• EXERCÍCIO PROPOSTO A:
Responda com base no texto sobre liberdade, igualdade e fraternidade:
(i) Em que livro está o texto de Kardec reproduzido?
(ii) Por volta de que ano o texto foi escrito?
(iii) Segundo Kardec, qual é a contrapartida da fraternidade?
• EXERCÍCIO PROPOSTO B:
Dê sequência ao texto sobre liberdade, igualdade e fraternidade a partir do ponto em que ele termina.

• TRECHO DE ORIGEM:
--

Hoje daremos a palavra ao Codificador da Doutrina Espírita, Allan Kardec, reproduzindo um texto inserido no Livro "Obras Póstumas", uma coletânea de publicações, na maioria delas inéditas, encontradas entre o vasto material de estudo que ele deixou.
Lembremos que este texto foi escrito por volta de 1860, onde Kardec analisa os três princípios básicos da Revolução Francesa, sua terra natal, e que na época abalou todo o mundo, pela queda da monarquia absolutista pelo poder do povo, da república.
É um texto algo longo para o imediatismo moderno, ainda mais inserido, agora como apresentamos, nas redes sociais, onde o tempo parece escorrer ainda mais rápido, mas, para quem tiver o interesse de algo acrescentar a sua forma de pensar, ao seu conhecimento, poderá, com discernimento, captar a amplitude dos conceitos apresentados por Kardec para o quadro político social de sua época, e o quanto ele parece atual, em relação a atualidade que vive nossa sociedade moderna.
Bem, vamos a ele:
Liberdade, Igualdade, Fraternidade!
Liberdade, igualdade, fraternidade, estas três palavras são,
por si sós, o programa de toda uma ordem social, que
realizaria o progresso mais absoluto da Humanidade, se os
princípios que representam pudessem receber sua inteira
aplicação.
Vejamos os obstáculos que, no estado atual da
sociedade, podem a isso se opor e, ao lado do mal,
procuremos o remédio.
A fraternidade, na rigorosa acepção da palavra, resume todos
os deveres dos homens relativamente uns aos outros; ela
significa: devotamento, abnegação, tolerância, benevolência,
indulgência; é a caridade evangélica por excelência e a
aplicação da máxima: "Agir para com os outros como
gostaríamos que os outros agissem conosco."
A contrapartida é o Egoísmo. A fraternidade diz: "Cada um por todos e todos
por um." O egoísmo diz: "Cada um por si."
Sendo essas duas
qualidades a negação uma da outra, é tão impossível a um
egoísta agir fraternalmente, para com os seus semelhantes,
quanto o é para um avarento ser generoso, a um homem
pequeno alcançar a altura de um homem grande. Ora, sendo
o egoísmo a praga dominante da sociedade, enquanto ele
reinar dominador, o reino da verdadeira fraternidade será impossível; cada um quererá da fraternidade em seu proveito,
mas não a quererá para fazê-la em proveito dos outros; ou,
se isso faz, será depois de estar seguro de que não perderá nada.
Considerada do ponto de vista de sua importância para a
realização da felicidade social, a fraternidade está em
primeira linha, é a base; sem ela não poderia existir nem
igualdade e nem liberdade sérias; a igualdade decorre da
fraternidade, e a liberdade é a consequência das duas outras.
Com efeito, suponhamos uma sociedade de homens bastante
desinteressados, bons e benevolentes para viverem, entre si,
fraternalmente, não haveria entre eles nem privilégios nem
direitos excepcionais, sem o que não haveria ali fraternidade.

--

• REGISTROS EXTRAÍDOS:

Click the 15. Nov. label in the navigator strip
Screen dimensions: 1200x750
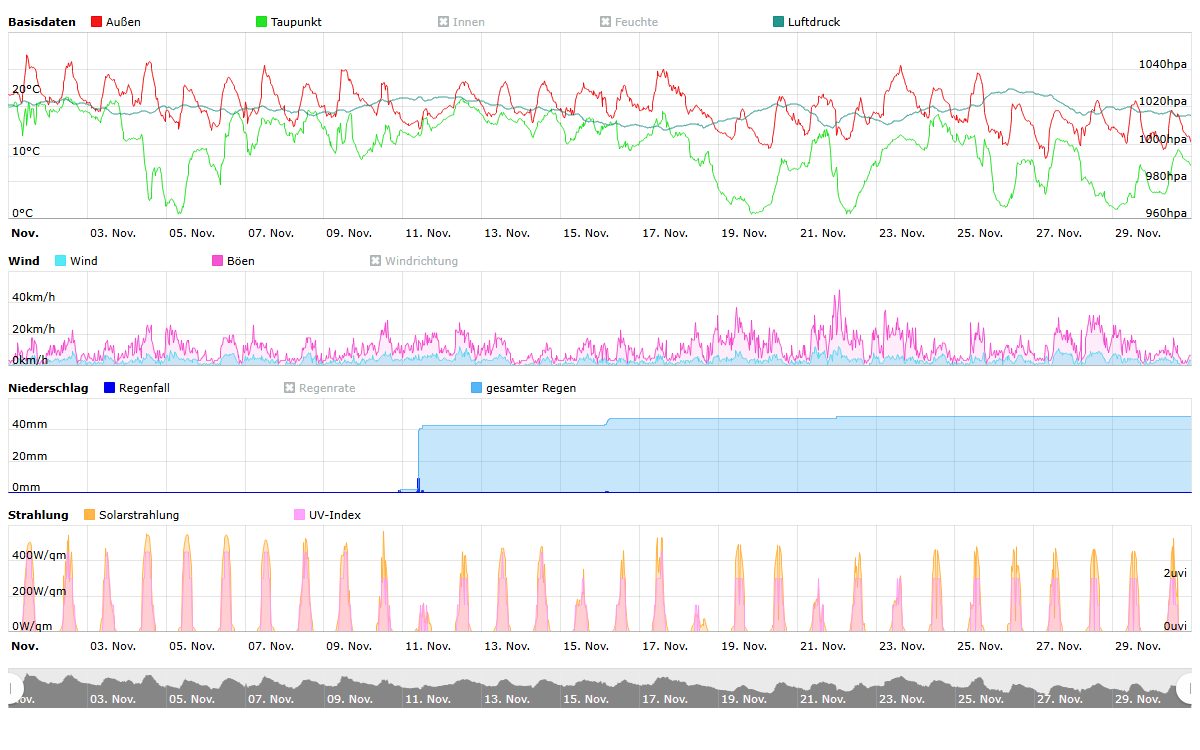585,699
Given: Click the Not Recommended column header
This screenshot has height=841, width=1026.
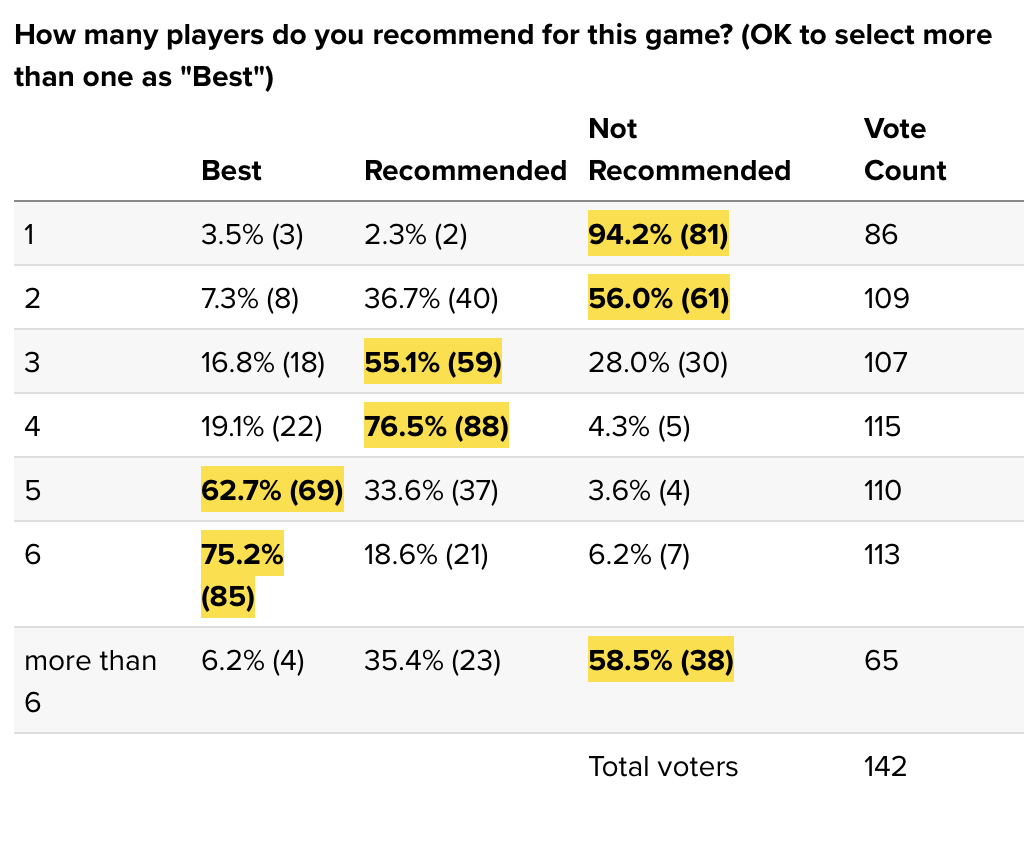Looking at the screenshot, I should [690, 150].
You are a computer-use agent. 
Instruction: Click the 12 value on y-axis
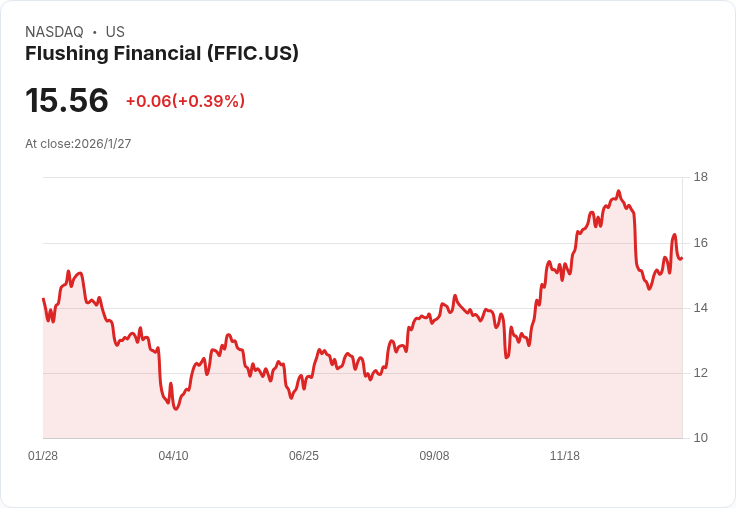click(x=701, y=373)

--

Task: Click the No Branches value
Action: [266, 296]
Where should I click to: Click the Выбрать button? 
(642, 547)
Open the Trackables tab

--

• RESULTADO DA TAREFA A:
(i) No livro "Obras Póstumas".
(ii) Por volta de 1860.
(iii) O egoísmo.

• RESULTADO DA TAREFA B:
Tratar alguém como irmão, é tratá-lo de igual para igual; é querer-lhe o que desejaria para si mesmo; num povo de
irmãos, a igualdade será a consequência de seus sentimentos,
de sua maneira de agir, e se estabelecerá pela força das
coisas.
Mas qual é o inimigo da igualdade? O orgulho!
O
orgulho que, por toda a parte, quer primar e dominar, que
vive de privilégios e de exceções, pode suportar a igualdade
social, mas não a fundará jamais e a destruirá na primeira
ocasião. Ora, sendo o orgulho, ele também, uma das pragas
da sociedade, enquanto não for destruído, oporá uma barreira à verdadeira igualdade.
A liberdade, dissemos, é filha da fraternidade e da igualdade;
falamos da liberdade legal e não da liberdade natural que é,
por direito, imprescritível para toda criatura humana, desde o
selvagem ao homem civilizado.
Vivendo os homens como
irmãos, com os direitos iguais, animados de um sentimento
de benevolência recíproco, praticarão entre si a justiça, não procurarão nunca se fazerem mal, e não terão,
consequentemente, nada a temer uns dos outros.
A liberdade
será sem perigo, porque ninguém pensará em dela abusar em
prejuízo de seus semelhantes. Mas como o egoísmo que quer
tudo para si, o orgulho que quer sempre dominar, dariam a
mão à liberdade que os destronaria? Os inimigos da liberdade
são, pois, ao mesmo tempo, o egoísmo e o orgulho, como o
são da igualdade e da fraternidade.
A liberdade supõe a confiança mútua; ora, não poderia haver
confiança entre pessoas movidas pelo sentimento exclusivo
da personalidade; não podendo se satisfazer senão às
expensas de outrem, sem cessar, estão em guarda uns contra
os outros.
Sempre com medo de perder o que chamam seus
direitos, a dominação é a condição mesma de sua existência,
por isso armarão sempre ciladas à liberdade, e a abafarão
tanto tempo quanto o puderem.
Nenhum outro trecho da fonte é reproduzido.